Pra não dizeres que não falei das árvores

 




Eu queria dizer-te tantas coisas. Hoje, eu queria despir as camadas desta derme que não me permite mais voar, como antes. Recorro à página em branco. Ela acolhe os meus sentimentos e carências, como se fossem as tuas mãos em concha, a guardarem água para a minha boca tão sequiosa de ti. Não mais te sonho nas noites frias e lamacentas. Nem nos gloriosos entardeceres que vejo daqui, dos mochos, olhando no infinito, Castelo. Sinto-me como uma condenada, prisioneira das suas escolhas erradas, refém, dizem, e claramente, têm razão, do que falo e livre do que calo. Mas deixa-me dizer-te que já passaram mais de quinze dias da última vez que estive contigo, nesse mundo onírico e ainda trago nos olhos, nas mãos e na boca, sim, na boca, o sabor da água que me ofertaste. Na taça de barro, poisada entre a velha cristaleira de cozinha e o mais velho ainda fogão de lenha. Essa púcara onde as tuas mãos recolheram a água que eu bebi levaram-me novamente ao princípio dos tempos. Na parede que separava o corredor para o quarto de banho, as tábuas deixam entrar a luz e espreitam-se as névoas do passado, como se nunca houvera escaleiras entre passado e nem futuro de tempo algum.

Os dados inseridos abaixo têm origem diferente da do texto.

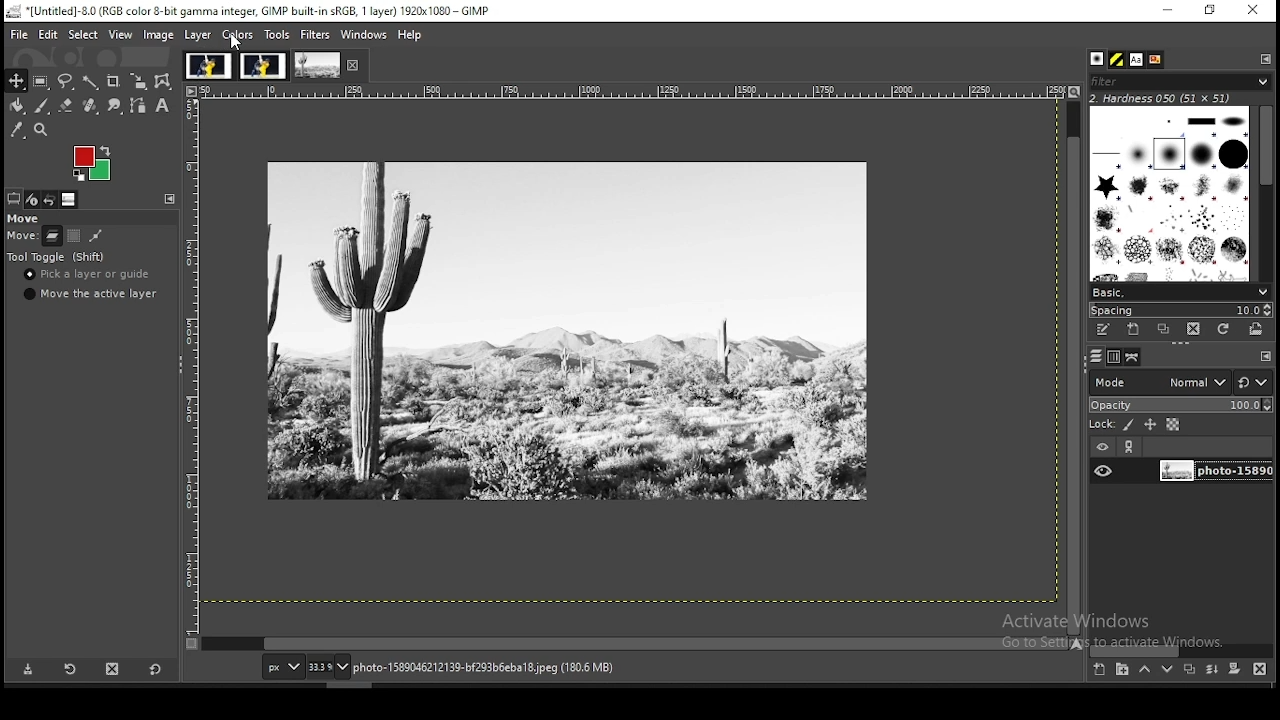 Image resolution: width=1280 pixels, height=720 pixels. I want to click on zoom tool, so click(40, 130).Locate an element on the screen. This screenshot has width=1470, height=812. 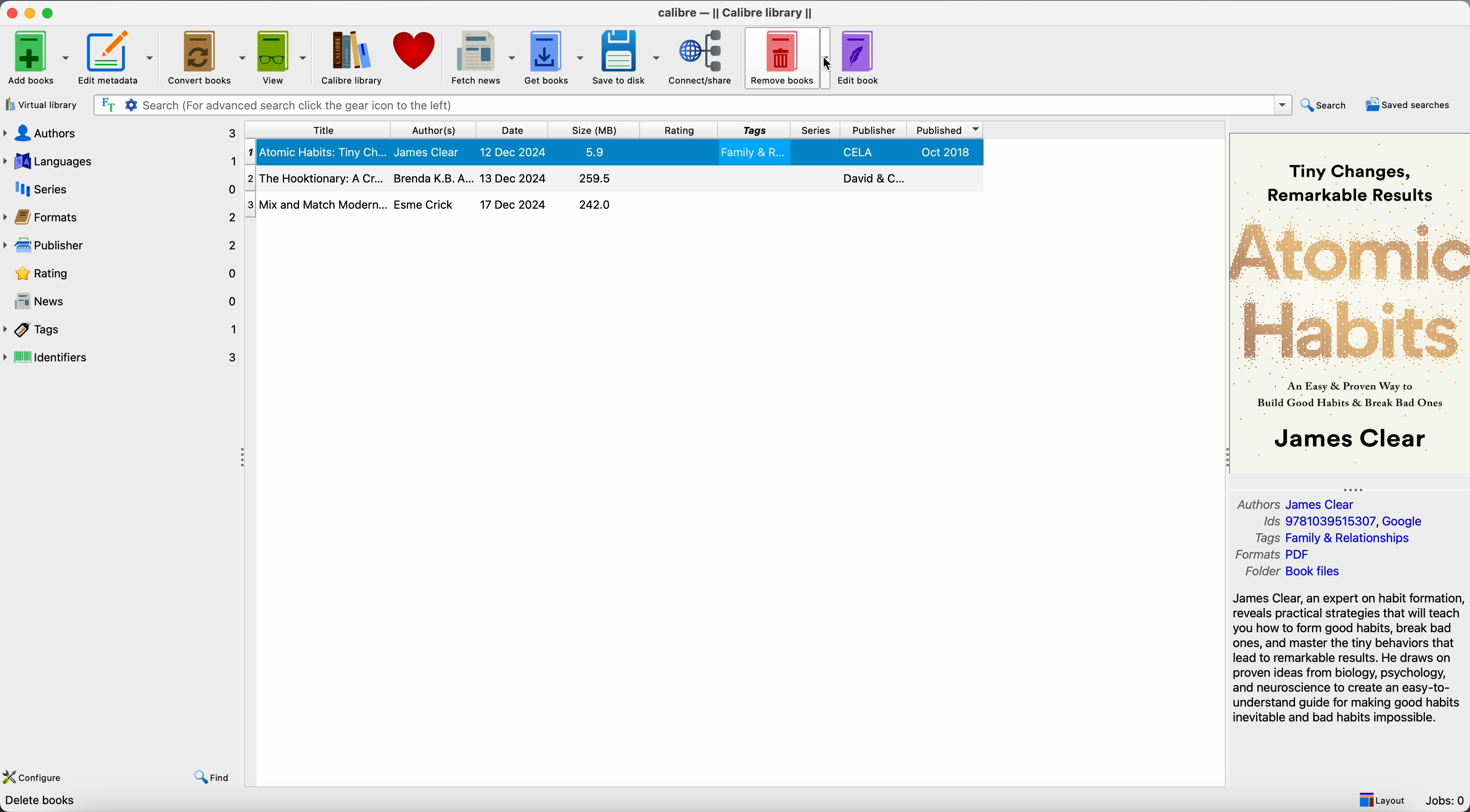
identifiers is located at coordinates (121, 357).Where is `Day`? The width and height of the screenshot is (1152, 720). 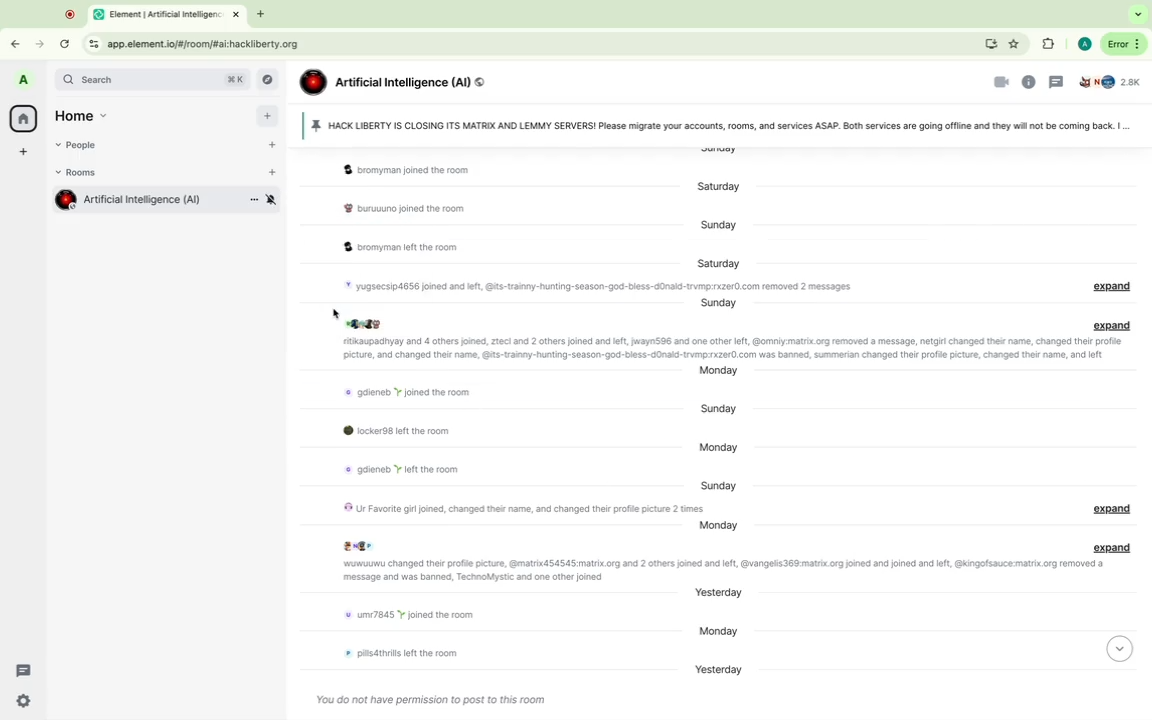 Day is located at coordinates (721, 261).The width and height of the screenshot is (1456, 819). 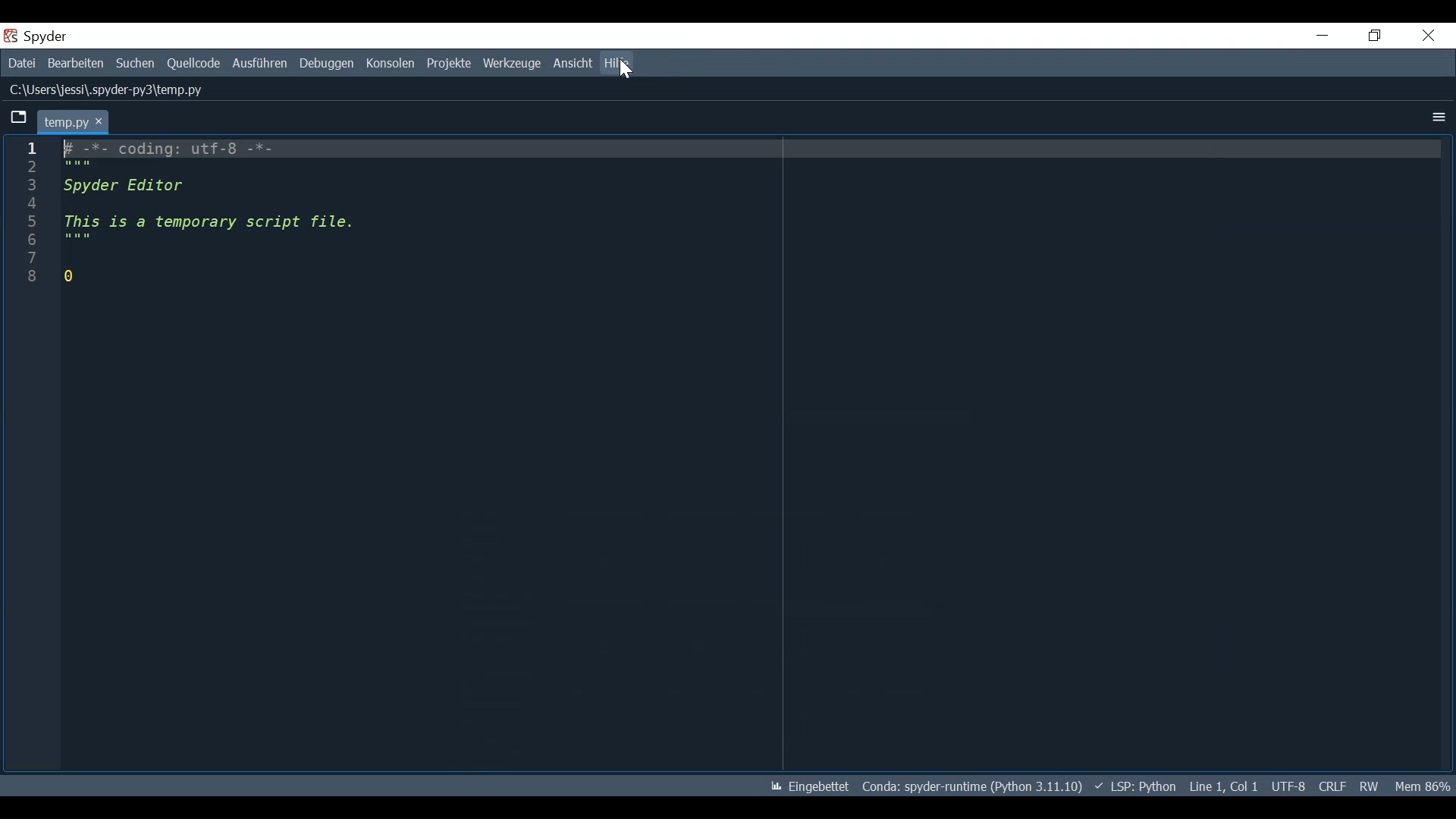 What do you see at coordinates (1223, 787) in the screenshot?
I see `Cursor Position` at bounding box center [1223, 787].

Nelas, entre as tábuas, o teu sorriso emoldurado pelos caracóis desalinhados, a tua calça de ganga e o discurso de um futuro por acontecer, encontrei o novelo. Esse costurar noite adentro, o céu coberto de estrelas onde todas as constelações eram nossas. Quando o bom pai não me permite estar contigo durante o sono, eu fico encurralada, as minhas asas murcham, como dois espetos que se engonçam entre os ramos velhos das árvores que bradam no cume, que aquecem no lume o café. Oiço-as crepitar e até oiço o arrastar dos chinelos de casa da Almerinda, enquanto chama o nosso filho para o lanche:

- Cristino, anda cá comer qualquer coisa! O rapaz é teimoso e seco, jimbras como o pai, mas não engana ninguém, é um cristino, vê-se lhe bem na cara!

Afasto as mechas do meu cabelo para escutar por entre as tábuas esse crepitar da caruma que me delicia os sentidos, quando o aroma do café me invade. E oiço música, vê tu, música que compões entre os teus lábios de amora, doces, e os breaks do Rui, generosos e estridentes boca a fora até lhe chegar aos pulsos, como se, também ele tivesse asas e as usasse como baquetas, na sinfonia de escrever a vida.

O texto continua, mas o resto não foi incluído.